Nicole Perlroth — former NYT cybersecurity journalist and advisor to CISA under the Biden administration — gives one of the more sobering takes on where we are right now. She spent years covering nation-state hacking for the Times and wrote This Is How They Tell Me the World Ends, a book about the zero-day vulnerability market. When she talks about cyber threats, she is not speculating.
The offense has the advantage
Zero-day vulnerabilities have always been valuable. Nation-states and criminal groups pay enormous sums for undiscovered exploits — a working iOS zero-day can fetch millions on the open market. But AI changes the math entirely. What used to require rare human expertise and months of work can increasingly be automated. Her argument is simple: in the age of AI, there is no more room for human error. Every vulnerability will eventually be found and exploited. This is not alarmism. It is arithmetic.
We are playing catch-up, and the gap is growing. The Target breach — where attackers compromised point-of-sale terminals across thousands of stores — was an early warning that critical infrastructure is vulnerable at every layer. That was over a decade ago. The lesson was not fully learned.
Three macro threats converging
Disinformation. AI has collapsed the barrier to entry. Large-scale influence campaigns used to require state-level resources. Not anymore. The Rio Tinto case in Serbia is a sharp example: what looked like organic local opposition to a mining project turned out to have Russian bot amplification behind it. A conspiracy theory, seeded and spread algorithmically, shaped real political outcomes.
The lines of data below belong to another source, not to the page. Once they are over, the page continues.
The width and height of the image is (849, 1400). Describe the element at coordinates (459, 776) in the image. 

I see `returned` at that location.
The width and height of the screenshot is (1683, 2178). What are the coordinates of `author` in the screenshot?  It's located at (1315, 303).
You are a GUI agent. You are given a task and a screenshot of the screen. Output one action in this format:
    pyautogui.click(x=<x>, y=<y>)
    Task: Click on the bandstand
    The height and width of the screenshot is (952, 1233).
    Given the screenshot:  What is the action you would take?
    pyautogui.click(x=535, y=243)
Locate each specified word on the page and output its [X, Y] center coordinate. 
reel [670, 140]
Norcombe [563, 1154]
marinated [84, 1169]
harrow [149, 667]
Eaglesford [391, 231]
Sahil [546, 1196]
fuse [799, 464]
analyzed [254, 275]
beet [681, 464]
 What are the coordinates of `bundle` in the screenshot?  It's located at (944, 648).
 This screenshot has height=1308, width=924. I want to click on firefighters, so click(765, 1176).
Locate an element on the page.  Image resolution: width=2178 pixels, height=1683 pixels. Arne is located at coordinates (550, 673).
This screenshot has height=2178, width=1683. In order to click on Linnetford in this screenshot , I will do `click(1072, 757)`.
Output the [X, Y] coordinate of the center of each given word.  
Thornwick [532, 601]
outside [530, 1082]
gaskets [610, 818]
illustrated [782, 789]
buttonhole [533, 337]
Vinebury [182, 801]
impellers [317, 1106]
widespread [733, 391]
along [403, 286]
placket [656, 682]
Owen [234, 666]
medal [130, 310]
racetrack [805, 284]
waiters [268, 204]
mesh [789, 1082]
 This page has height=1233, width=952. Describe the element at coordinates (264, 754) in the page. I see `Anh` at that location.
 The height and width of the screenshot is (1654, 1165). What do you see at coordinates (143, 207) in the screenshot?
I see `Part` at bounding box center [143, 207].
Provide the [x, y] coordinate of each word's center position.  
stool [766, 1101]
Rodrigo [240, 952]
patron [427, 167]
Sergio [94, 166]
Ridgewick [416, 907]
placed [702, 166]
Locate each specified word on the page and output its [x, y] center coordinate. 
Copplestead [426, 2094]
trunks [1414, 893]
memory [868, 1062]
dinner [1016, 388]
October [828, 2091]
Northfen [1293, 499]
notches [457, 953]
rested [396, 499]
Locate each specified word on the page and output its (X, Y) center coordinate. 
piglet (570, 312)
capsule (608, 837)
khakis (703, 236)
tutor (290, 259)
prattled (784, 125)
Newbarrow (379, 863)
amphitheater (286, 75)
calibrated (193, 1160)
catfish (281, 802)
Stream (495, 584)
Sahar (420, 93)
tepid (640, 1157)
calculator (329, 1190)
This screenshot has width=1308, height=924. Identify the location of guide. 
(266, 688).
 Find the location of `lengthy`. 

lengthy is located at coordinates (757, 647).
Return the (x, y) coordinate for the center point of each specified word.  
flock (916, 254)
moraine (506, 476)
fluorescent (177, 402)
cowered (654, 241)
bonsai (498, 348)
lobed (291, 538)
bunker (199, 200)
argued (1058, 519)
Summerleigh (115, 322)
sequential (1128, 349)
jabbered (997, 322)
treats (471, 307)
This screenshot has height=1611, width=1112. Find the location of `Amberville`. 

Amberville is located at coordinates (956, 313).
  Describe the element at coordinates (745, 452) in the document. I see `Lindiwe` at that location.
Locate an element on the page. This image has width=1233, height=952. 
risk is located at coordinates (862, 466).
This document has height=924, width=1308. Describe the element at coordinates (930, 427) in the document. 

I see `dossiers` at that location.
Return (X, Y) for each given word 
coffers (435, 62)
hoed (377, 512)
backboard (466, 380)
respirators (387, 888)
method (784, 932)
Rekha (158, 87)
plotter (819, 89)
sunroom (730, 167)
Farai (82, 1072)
Regular people and regular institutions have almost no tools to fight this at scale — and the people who could build those tools are often the same ones benefiting from the chaos.
Resource wars. Cyberattacks increasingly follow contested natural resources and critical infrastructure. This is not a separate story about hackers — it is geopolitics by other means.
Cybersecurity. The classic threat surface, now turbocharged. AI writes code faster than humans can audit it. The attack surface expands automatically. The defenders are still mostly human.
The provenance problem
On secure code, Perlroth recommends Semgrep for static analysis and references the work of Veracode alongside Ken Thompson’s foundational 1984 lecture Reflections on Trusting Trust. Thompson’s core insight — that you cannot fully trust code you did not write yourself, down to the compiler — has never been more relevant. When AI generates thousands of lines per minute, the question of provenance becomes urgent: do you actually know where your code came from, and what is inside it?
The hypocrisy worth naming
Perlroth makes a point that is easy to overlook because it is stated so plainly. Several of the most prominent public voices for free speech — Sam Altman, Elon Musk, Bill Ackman — have simultaneously sent private legal requests to take down content they personally dislike. She notes this not with outrage but as a structural observation. The people best positioned to fight disinformation have their own reasons not to.
Where this leaves us
Voice deepfakes are already here. The tools are cheap and getting cheaper. The safeguards are not keeping pace. Perlroth is not someone who reaches for easy optimism, and after watching this talk, it is hard to argue with her caution.
The offense has the advantage. We are not ready. And the window to close the gap is not getting wider.